== DATA TO PROCESS ==
○ ○ ○ ○ ○

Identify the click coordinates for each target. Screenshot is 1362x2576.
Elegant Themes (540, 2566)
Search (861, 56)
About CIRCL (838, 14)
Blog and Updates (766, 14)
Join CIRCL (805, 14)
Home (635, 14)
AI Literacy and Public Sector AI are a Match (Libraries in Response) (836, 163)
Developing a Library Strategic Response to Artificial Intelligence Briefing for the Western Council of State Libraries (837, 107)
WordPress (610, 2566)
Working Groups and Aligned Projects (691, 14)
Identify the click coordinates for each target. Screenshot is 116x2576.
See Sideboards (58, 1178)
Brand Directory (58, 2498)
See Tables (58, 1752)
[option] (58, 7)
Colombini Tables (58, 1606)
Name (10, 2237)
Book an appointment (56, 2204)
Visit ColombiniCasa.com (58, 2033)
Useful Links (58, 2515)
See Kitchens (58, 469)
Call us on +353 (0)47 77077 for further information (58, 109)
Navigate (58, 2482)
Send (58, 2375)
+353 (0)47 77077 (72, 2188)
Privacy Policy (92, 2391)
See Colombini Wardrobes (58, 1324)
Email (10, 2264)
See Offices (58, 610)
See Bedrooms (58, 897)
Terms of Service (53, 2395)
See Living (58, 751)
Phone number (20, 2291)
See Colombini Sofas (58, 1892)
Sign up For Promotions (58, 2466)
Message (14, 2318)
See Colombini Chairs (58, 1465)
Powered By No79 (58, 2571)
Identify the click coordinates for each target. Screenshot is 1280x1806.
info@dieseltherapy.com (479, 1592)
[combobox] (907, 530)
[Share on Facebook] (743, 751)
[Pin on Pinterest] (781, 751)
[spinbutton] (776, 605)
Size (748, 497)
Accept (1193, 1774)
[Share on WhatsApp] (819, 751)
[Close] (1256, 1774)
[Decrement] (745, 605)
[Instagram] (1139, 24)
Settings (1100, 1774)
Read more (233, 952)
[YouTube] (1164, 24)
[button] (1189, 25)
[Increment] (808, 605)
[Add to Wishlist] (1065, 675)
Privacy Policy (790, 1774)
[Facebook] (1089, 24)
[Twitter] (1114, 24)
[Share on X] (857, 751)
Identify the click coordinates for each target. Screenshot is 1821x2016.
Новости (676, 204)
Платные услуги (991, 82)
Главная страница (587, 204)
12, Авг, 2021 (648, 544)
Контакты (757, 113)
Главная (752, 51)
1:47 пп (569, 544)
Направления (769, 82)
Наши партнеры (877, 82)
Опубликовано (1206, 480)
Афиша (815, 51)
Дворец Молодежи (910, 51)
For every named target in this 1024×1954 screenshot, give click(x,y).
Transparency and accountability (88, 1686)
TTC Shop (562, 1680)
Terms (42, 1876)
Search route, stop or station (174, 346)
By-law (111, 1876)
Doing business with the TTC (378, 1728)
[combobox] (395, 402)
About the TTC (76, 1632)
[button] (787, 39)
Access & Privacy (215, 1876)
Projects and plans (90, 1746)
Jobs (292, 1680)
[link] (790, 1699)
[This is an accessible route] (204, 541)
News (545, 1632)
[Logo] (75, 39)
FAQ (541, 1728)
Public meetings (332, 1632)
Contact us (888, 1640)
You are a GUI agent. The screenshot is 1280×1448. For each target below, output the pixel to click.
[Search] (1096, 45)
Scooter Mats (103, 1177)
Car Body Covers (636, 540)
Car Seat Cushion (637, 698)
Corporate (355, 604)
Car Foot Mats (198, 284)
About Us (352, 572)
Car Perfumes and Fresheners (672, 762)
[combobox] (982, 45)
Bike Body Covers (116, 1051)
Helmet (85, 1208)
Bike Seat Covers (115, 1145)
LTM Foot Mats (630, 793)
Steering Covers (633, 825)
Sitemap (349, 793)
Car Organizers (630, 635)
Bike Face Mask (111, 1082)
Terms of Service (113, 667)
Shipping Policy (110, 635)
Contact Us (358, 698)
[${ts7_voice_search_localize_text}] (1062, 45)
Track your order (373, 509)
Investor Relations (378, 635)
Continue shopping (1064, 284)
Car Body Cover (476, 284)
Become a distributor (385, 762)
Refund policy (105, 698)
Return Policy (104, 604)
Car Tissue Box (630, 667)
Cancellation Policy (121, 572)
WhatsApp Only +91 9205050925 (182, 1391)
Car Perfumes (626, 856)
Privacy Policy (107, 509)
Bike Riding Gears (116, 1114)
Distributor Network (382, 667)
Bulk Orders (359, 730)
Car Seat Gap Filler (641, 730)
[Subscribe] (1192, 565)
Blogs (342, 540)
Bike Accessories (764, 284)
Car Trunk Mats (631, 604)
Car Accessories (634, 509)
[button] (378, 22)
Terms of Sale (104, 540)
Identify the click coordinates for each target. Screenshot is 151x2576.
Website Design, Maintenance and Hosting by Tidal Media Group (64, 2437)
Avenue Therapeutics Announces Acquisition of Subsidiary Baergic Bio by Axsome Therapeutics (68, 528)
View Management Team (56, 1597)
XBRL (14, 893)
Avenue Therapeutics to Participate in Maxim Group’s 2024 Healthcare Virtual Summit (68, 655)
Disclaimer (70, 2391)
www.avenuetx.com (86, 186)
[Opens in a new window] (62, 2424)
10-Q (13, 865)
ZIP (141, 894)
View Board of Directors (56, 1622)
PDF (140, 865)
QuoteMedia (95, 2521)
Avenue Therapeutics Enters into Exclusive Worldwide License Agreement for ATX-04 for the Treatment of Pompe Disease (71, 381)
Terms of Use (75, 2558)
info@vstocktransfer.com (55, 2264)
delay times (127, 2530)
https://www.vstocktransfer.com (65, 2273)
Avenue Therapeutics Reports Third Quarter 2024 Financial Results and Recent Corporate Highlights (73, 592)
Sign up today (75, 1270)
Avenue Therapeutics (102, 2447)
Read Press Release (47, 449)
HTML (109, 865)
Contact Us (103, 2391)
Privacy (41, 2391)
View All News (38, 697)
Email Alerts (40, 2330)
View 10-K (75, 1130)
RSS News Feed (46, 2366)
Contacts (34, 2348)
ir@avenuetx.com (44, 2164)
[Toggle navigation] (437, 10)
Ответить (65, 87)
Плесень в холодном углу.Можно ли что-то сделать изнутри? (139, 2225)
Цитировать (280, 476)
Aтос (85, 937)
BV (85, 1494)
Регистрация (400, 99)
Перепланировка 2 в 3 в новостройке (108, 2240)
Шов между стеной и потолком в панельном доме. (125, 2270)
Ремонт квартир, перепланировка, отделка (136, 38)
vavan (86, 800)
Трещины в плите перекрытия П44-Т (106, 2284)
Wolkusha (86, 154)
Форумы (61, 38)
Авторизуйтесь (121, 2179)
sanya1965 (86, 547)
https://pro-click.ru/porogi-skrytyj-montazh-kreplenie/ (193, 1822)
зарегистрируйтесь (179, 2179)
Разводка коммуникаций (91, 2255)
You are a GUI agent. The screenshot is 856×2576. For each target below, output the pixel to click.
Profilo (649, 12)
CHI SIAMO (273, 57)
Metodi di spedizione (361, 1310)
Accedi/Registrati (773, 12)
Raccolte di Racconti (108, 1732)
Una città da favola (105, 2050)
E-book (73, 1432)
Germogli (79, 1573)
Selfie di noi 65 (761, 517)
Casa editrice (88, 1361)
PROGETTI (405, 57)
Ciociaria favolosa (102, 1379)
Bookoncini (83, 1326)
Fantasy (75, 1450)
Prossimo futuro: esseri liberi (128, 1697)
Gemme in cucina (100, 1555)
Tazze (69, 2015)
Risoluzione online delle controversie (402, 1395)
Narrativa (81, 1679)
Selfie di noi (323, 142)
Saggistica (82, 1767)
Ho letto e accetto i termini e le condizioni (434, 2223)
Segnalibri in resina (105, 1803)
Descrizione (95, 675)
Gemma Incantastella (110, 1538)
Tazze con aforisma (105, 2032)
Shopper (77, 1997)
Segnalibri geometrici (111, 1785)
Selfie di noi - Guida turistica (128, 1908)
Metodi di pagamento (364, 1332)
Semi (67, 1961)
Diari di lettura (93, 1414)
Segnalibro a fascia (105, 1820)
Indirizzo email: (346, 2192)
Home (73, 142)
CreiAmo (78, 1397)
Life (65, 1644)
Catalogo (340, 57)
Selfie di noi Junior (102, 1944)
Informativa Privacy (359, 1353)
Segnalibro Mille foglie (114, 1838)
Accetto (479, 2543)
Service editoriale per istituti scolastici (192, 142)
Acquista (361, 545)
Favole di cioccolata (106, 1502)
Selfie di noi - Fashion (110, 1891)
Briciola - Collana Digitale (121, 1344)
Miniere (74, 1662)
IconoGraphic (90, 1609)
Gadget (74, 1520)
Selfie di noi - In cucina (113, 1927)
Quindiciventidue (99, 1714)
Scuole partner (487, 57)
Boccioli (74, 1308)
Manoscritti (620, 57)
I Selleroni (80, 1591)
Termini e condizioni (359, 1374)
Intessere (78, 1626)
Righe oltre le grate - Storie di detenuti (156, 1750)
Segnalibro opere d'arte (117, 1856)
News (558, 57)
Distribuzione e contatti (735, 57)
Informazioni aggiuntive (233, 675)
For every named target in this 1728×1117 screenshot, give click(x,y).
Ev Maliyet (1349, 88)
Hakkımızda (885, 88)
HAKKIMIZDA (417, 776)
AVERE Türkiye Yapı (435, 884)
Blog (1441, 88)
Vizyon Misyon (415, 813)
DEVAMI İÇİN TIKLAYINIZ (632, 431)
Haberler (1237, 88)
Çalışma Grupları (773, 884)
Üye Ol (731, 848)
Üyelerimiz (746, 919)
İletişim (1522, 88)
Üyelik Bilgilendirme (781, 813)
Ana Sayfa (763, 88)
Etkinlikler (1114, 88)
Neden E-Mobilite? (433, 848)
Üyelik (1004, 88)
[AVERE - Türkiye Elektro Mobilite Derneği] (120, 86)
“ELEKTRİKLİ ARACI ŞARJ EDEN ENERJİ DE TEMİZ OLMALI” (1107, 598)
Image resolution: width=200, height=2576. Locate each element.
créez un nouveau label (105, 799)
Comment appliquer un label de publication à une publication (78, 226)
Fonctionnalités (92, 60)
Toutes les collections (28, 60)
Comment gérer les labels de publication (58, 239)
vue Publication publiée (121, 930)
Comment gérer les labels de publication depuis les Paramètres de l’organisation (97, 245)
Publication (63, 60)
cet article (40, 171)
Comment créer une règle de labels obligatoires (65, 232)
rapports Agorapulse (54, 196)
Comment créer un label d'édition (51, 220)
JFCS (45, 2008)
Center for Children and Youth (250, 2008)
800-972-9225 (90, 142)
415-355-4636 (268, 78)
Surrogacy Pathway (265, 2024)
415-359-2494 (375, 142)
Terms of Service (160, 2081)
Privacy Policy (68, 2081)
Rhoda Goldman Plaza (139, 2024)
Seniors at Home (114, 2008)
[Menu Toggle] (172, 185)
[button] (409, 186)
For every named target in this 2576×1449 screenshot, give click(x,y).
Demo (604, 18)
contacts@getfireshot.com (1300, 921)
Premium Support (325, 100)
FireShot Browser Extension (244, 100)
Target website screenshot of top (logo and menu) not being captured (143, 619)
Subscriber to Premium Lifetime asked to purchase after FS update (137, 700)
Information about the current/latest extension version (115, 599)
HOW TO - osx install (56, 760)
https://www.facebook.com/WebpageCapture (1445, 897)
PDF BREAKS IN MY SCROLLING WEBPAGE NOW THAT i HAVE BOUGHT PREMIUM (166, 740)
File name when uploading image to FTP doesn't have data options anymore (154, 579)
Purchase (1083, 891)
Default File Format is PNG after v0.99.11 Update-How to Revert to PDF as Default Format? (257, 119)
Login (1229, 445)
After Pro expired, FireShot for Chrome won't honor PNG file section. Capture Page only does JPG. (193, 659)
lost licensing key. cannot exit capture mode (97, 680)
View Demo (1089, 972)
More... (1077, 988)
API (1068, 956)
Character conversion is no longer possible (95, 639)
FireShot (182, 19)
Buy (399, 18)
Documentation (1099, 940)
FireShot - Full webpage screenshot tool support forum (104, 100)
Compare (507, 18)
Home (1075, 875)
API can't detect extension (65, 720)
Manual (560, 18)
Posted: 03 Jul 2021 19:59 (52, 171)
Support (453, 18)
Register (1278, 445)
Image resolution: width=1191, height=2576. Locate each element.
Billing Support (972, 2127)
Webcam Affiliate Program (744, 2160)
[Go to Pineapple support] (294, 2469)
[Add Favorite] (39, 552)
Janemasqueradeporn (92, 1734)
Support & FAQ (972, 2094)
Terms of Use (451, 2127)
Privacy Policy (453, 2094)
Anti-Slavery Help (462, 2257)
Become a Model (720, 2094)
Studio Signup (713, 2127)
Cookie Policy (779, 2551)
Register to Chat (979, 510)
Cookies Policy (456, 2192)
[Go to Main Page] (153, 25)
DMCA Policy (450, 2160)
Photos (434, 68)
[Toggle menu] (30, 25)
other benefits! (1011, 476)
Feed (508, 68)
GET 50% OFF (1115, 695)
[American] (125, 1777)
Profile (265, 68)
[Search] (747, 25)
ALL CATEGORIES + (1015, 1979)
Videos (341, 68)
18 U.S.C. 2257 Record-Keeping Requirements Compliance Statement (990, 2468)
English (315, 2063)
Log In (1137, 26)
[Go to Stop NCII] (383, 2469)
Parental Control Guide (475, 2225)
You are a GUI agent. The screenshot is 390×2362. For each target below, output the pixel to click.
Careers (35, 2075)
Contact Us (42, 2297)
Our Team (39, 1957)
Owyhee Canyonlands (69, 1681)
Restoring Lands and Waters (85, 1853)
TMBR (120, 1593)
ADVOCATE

○ ○ ○ ○ ○

== ASSIGNMENT ==
Only the lines that hold the word "Become" are wanted; each should be pulled from the records.

== WORKED SOLUTION ==
Become a distributor (385, 762)
Become a Model (720, 2094)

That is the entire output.